Data provided Start Marker
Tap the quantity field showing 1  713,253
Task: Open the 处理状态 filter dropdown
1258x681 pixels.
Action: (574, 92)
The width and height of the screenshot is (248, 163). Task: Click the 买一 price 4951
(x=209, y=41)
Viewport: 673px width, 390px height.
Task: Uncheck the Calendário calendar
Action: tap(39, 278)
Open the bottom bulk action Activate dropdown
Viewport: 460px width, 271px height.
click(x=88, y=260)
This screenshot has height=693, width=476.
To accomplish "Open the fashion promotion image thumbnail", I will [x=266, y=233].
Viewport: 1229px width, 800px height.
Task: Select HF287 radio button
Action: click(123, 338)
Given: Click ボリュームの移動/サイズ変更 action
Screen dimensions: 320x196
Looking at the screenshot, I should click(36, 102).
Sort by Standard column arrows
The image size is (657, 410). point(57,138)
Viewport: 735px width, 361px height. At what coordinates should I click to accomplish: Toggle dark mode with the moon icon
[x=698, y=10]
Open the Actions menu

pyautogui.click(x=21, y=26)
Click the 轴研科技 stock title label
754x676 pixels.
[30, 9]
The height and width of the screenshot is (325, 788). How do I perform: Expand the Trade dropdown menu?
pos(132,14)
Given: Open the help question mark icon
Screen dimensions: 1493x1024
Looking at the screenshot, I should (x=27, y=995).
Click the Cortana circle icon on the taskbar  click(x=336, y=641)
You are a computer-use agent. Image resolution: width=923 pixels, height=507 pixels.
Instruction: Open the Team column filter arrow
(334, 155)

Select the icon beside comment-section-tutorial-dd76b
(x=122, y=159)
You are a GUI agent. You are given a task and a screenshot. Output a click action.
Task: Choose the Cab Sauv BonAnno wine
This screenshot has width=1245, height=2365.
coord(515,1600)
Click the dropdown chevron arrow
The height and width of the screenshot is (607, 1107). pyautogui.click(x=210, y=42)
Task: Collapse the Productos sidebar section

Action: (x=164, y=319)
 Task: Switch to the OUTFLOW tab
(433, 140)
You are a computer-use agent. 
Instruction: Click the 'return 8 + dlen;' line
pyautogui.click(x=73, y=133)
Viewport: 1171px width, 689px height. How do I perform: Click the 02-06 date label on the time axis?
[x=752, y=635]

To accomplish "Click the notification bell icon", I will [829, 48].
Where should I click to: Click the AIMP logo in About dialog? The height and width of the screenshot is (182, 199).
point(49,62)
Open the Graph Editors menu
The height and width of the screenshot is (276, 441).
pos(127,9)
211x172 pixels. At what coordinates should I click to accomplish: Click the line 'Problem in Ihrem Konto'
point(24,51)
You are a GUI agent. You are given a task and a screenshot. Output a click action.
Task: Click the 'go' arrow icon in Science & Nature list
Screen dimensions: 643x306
Data provided End Marker
### What you have to do:
Word for word, restate the lines above from the line containing "1258x681 pixels." through the line containing "Open the bottom bulk action Activate dropdown", with both included and nothing else.

### Written response:
1258x681 pixels.
Action: (574, 92)
The width and height of the screenshot is (248, 163). Task: Click the 买一 price 4951
(x=209, y=41)
Viewport: 673px width, 390px height.
Task: Uncheck the Calendário calendar
Action: tap(39, 278)
Open the bottom bulk action Activate dropdown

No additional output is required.